◆ Task to carry out
Rewrite the data as a JSON list of strings, from the beginning down to and including the line that contains "This screenshot has width=360, height=360. [319, 193]", with one string per line and blank lines left out.

::::::::::

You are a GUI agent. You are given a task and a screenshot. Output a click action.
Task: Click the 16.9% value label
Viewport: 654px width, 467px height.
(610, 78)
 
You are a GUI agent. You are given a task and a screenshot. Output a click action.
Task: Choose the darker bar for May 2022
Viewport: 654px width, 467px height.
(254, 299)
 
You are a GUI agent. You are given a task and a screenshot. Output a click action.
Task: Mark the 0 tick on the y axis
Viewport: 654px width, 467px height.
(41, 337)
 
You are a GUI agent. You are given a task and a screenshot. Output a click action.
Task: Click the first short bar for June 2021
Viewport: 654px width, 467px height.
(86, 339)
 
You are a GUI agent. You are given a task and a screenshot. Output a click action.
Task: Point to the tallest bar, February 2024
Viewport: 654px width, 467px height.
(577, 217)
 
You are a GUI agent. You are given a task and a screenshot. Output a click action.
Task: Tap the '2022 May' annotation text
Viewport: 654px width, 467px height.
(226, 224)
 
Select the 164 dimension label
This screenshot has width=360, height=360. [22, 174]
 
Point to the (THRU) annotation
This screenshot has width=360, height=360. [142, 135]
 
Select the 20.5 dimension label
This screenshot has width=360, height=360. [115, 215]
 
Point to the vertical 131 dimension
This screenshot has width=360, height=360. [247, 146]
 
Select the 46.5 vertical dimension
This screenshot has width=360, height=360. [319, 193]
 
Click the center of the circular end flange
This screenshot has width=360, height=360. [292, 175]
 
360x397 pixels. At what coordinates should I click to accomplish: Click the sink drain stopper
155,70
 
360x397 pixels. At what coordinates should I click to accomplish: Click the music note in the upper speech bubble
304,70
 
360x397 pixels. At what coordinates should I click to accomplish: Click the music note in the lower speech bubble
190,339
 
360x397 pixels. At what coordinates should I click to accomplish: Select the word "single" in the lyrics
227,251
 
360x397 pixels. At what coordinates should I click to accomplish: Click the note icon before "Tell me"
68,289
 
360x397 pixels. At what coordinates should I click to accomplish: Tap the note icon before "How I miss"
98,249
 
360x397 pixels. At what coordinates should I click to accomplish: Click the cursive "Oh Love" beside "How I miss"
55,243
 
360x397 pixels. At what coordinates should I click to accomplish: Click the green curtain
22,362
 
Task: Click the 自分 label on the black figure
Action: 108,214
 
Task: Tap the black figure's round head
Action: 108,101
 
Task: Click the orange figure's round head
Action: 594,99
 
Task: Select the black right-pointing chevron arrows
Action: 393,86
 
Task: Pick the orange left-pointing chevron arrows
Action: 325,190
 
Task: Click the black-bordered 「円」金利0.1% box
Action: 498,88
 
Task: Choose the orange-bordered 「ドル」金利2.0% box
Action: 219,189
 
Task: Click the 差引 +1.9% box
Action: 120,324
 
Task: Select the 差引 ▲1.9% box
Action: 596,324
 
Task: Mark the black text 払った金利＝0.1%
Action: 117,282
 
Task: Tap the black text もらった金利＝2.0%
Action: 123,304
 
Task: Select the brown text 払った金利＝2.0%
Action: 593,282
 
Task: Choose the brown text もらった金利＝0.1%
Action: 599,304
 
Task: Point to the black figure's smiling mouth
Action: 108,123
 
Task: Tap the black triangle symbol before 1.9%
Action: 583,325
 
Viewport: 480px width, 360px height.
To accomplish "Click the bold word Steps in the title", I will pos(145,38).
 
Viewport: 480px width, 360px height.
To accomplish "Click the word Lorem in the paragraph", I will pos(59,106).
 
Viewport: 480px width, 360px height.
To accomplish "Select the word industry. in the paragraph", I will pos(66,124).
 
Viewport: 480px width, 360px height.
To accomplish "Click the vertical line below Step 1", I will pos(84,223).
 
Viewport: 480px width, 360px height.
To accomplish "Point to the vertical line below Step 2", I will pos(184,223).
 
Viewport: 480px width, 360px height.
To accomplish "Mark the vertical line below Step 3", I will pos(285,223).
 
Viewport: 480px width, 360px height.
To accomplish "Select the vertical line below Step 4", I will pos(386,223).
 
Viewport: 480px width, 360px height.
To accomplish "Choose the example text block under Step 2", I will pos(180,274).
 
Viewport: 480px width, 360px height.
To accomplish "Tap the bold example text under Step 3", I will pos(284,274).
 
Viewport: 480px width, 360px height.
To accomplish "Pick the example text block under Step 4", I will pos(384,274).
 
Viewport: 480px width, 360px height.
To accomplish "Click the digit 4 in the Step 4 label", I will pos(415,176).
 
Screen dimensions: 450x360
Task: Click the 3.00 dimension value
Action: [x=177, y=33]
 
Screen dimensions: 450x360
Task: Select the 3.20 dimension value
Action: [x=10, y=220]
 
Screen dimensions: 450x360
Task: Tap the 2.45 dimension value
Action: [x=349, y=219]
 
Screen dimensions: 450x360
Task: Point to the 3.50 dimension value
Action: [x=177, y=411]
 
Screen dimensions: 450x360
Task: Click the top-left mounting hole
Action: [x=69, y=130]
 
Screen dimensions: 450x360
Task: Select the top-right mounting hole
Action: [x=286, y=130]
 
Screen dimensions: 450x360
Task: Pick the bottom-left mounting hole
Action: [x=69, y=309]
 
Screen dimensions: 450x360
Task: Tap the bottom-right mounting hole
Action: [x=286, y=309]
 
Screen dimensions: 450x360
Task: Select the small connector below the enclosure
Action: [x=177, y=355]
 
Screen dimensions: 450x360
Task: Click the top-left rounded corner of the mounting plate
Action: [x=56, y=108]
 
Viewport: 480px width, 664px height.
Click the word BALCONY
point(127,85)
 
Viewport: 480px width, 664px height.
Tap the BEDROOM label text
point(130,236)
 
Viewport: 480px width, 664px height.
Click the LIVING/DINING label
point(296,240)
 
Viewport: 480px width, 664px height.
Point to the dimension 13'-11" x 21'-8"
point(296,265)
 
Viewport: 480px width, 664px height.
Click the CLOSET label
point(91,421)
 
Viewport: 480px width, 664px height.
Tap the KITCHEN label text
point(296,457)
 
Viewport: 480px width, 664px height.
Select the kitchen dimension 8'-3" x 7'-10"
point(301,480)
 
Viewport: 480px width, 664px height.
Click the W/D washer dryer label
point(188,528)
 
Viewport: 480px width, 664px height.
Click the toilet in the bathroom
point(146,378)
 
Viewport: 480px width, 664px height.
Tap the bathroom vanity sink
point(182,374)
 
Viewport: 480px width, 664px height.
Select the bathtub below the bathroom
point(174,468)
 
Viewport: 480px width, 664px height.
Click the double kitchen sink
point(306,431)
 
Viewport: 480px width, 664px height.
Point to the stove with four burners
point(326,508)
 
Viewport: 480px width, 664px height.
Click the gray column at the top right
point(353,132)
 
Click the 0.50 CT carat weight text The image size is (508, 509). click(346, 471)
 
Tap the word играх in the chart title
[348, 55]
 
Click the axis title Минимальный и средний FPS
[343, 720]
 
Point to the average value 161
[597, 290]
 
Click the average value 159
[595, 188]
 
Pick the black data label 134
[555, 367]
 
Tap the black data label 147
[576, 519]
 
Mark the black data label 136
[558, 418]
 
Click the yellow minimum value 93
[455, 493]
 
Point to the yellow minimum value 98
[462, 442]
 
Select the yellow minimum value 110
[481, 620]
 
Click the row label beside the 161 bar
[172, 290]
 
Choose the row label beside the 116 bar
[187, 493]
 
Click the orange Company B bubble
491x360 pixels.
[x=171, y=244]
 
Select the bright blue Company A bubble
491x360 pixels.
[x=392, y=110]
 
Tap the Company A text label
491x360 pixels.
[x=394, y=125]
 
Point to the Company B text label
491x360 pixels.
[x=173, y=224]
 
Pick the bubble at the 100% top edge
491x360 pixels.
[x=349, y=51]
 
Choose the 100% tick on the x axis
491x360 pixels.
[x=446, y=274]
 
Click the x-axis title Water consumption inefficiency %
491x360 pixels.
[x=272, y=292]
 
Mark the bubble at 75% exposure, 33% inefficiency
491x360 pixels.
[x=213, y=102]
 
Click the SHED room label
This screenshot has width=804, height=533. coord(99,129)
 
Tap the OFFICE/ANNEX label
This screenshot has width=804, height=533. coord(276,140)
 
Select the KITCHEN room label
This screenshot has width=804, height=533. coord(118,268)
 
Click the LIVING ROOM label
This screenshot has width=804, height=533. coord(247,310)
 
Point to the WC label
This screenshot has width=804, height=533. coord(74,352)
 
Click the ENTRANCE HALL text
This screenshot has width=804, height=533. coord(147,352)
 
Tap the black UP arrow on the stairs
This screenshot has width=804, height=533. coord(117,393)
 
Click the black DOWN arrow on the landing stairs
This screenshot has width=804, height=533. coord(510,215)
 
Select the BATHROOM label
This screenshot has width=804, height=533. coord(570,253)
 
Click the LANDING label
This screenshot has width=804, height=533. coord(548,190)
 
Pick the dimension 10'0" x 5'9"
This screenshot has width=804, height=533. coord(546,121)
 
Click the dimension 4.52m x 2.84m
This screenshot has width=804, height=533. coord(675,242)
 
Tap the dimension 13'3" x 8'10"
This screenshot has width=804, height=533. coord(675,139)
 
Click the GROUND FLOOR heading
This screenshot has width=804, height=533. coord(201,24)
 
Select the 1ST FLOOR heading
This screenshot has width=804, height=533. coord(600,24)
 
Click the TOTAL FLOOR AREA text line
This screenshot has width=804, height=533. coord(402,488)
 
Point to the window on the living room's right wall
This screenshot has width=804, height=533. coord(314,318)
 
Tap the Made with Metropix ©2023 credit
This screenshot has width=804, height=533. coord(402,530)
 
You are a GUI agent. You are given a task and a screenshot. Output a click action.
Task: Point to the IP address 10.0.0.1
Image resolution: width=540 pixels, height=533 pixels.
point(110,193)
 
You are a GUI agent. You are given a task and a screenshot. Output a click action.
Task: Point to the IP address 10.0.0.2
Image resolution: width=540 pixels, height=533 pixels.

::::::::::

◆ Output of the task
[
  "You are a GUI agent. You are given a task and a screenshot. Output a click action.",
  "Task: Click the 16.9% value label",
  "Viewport: 654px width, 467px height.",
  "(610, 78)",
  "You are a GUI agent. You are given a task and a screenshot. Output a click action.",
  "Task: Choose the darker bar for May 2022",
  "Viewport: 654px width, 467px height.",
  "(254, 299)",
  "You are a GUI agent. You are given a task and a screenshot. Output a click action.",
  "Task: Mark the 0 tick on the y axis",
  "Viewport: 654px width, 467px height.",
  "(41, 337)",
  "You are a GUI agent. You are given a task and a screenshot. Output a click action.",
  "Task: Click the first short bar for June 2021",
  "Viewport: 654px width, 467px height.",
  "(86, 339)",
  "You are a GUI agent. You are given a task and a screenshot. Output a click action.",
  "Task: Point to the tallest bar, February 2024",
  "Viewport: 654px width, 467px height.",
  "(577, 217)",
  "You are a GUI agent. You are given a task and a screenshot. Output a click action.",
  "Task: Tap the '2022 May' annotation text",
  "Viewport: 654px width, 467px height.",
  "(226, 224)",
  "Select the 164 dimension label",
  "This screenshot has width=360, height=360. [22, 174]",
  "Point to the (THRU) annotation",
  "This screenshot has width=360, height=360. [142, 135]",
  "Select the 20.5 dimension label",
  "This screenshot has width=360, height=360. [115, 215]",
  "Point to the vertical 131 dimension",
  "This screenshot has width=360, height=360. [247, 146]",
  "Select the 46.5 vertical dimension",
  "This screenshot has width=360, height=360. [319, 193]"
]